For the quarter ended March, operating margins at JLR fell to 15% from 17.4% inthe preceding quarter, while those at its India operations remained flat.

The Tata Motors stock has lost 11.51% since earnings were announced on 27 May, while the Sensex has gained 1.94%.

On Wednesday, Tata Motors rose 0.14% to close at 1,028.40 on the Bombay Stock Exchange even as the Sensex fell 0.55%.

Currently, there are two Tata group companies with CDS being traded—Tata Motors and Tata Power Co. Ltd.

No similar trend has been observed in the CDS of other Indian companies, including that of Reliance Industries Ltd and State Bank of India, in the last one year. Tata Power’s spread has fallen 47.23 bps in the year-to-date period.

Analysts tracking the company are surprised by the increase in the spread. Mint spoke to half a dozen of them and none of them was able to fully explain the reason. One of them said JLR may not be able to sustain volumes with the financial crisis in Europe deepening. He spoke on condition of anonymity.

In an 8 June report, analysts Chirag Shah and Siddhartha Bera of brokerage Emkay Global Financial Services Ltd said new car registration in the UK had declined 1.7% to 150,431 units in May over the year earlier, while sales of JLR had contracted 15% to 3,525 units. Shah refused to comment on the reasons behind the CDS spread widening.

An analyst at a domestic brokerage, who also declined to be named, said the CDS should shrink and not increase, considering that Tata Motors has been able to deleverage the balance sheet and boasts a healthy debt to equity ratio of 0.7.

“Tata Motors’ consolidated net automotive (excluding the company’s vehicle finance business) debt equity as of 31 March has significantly come down to 0.68:1; and Jaguar Land Rover bond offering of £1 billion (Rs 7,330 crore today) equivalent senior notes in May was significantly oversubscribed," Ray said, adding that these indicate a positive perception of overseas investors about Tata Motors.

Of the £1 billion raised, JLR used £250 million to repay its parent Tata Motors.

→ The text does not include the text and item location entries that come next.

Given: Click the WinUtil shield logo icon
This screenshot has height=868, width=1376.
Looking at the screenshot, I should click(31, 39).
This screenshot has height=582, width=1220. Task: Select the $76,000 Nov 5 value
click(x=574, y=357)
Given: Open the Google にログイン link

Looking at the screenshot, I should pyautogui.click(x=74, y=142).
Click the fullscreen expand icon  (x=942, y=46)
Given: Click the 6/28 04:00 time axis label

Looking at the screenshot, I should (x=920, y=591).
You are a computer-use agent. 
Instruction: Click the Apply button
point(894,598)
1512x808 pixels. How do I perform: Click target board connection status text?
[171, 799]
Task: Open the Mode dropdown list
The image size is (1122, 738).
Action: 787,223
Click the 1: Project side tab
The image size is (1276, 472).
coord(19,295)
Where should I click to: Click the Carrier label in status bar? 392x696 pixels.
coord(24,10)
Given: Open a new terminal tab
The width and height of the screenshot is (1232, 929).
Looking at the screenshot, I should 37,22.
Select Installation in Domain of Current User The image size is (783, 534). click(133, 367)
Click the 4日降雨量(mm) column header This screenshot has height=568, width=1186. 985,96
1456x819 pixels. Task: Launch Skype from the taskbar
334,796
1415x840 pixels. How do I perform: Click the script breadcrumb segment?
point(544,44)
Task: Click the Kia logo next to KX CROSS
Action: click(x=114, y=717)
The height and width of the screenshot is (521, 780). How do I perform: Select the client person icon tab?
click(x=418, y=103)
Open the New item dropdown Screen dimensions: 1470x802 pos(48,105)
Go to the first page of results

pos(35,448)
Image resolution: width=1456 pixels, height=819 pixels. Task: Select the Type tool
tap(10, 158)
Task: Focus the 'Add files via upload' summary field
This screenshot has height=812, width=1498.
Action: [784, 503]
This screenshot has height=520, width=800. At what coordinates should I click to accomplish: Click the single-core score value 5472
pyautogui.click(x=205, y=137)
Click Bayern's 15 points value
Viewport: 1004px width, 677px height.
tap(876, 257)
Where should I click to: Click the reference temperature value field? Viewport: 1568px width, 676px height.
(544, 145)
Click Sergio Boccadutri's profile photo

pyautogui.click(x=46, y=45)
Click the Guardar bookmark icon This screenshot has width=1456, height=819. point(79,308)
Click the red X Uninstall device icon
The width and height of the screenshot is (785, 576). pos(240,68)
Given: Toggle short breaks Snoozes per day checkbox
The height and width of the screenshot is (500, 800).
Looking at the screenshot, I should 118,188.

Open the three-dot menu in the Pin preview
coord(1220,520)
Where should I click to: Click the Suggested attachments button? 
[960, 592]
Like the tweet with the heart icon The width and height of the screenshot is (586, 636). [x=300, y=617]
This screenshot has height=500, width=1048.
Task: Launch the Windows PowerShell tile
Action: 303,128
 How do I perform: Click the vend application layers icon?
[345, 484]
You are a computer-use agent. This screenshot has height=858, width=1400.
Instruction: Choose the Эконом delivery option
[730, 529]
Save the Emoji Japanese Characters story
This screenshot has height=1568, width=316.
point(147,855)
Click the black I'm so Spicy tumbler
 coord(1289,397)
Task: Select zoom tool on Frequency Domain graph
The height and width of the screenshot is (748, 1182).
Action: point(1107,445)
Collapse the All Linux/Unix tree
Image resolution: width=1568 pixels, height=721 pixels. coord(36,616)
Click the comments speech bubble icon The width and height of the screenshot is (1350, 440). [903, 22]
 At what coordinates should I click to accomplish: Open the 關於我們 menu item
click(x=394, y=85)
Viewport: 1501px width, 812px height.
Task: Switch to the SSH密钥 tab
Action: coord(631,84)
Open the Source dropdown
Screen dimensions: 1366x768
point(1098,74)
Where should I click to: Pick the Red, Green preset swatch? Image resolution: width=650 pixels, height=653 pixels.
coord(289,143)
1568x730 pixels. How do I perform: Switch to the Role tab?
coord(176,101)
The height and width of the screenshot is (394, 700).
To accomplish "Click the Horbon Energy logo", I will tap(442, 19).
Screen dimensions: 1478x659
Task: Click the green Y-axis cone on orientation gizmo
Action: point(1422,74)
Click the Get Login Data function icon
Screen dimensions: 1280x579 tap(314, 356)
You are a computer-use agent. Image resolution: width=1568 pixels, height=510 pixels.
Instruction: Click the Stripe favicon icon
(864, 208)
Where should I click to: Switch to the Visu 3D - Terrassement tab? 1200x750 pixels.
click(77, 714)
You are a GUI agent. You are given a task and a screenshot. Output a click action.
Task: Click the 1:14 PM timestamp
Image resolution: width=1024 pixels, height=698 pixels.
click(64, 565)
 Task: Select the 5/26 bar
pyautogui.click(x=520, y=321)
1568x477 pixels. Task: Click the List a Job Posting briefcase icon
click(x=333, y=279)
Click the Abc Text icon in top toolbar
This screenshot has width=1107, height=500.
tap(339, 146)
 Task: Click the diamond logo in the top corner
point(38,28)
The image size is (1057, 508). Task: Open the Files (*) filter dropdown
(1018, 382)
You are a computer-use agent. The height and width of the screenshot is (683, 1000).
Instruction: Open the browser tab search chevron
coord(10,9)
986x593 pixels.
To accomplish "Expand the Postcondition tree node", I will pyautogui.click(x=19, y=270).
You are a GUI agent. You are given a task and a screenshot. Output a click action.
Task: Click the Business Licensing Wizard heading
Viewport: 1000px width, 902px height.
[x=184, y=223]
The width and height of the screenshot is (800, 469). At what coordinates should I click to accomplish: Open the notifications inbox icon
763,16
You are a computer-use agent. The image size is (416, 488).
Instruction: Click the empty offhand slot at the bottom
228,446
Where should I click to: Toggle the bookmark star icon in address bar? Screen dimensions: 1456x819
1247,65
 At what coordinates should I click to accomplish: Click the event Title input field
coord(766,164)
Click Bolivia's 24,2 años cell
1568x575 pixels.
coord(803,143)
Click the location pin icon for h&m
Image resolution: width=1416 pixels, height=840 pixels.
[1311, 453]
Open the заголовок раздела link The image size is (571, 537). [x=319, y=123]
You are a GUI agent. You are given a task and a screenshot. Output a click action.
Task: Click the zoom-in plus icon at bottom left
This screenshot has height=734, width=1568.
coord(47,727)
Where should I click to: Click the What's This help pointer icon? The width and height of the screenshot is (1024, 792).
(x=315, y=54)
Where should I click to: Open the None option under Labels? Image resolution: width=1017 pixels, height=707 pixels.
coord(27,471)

According to the analyst with the domestic brokerage, the increase in the spread could be on account of the high capital expenditure outlined by the company for JLR operations.

JLR will spend £1.5 billion annually to meet product development and other expenses, the company said on 27 May. The expenditure, the analyst said, is almost on par with cash generation at the UK-based firm.

This means there will be no reduction of Tata Motors’ consolidated debt of 15,000 crore, making it vulnerable to defaults.

The movement of Tata Motors’ spread over a year is somewhat similar to that of Hellenic Republic, the sovereign debt issued by the government of Greece, which has widened by 219 bps over a year. The spread of Hellenic Republic is, however, at 1,086.95 bps, way more than that of Tata Motors.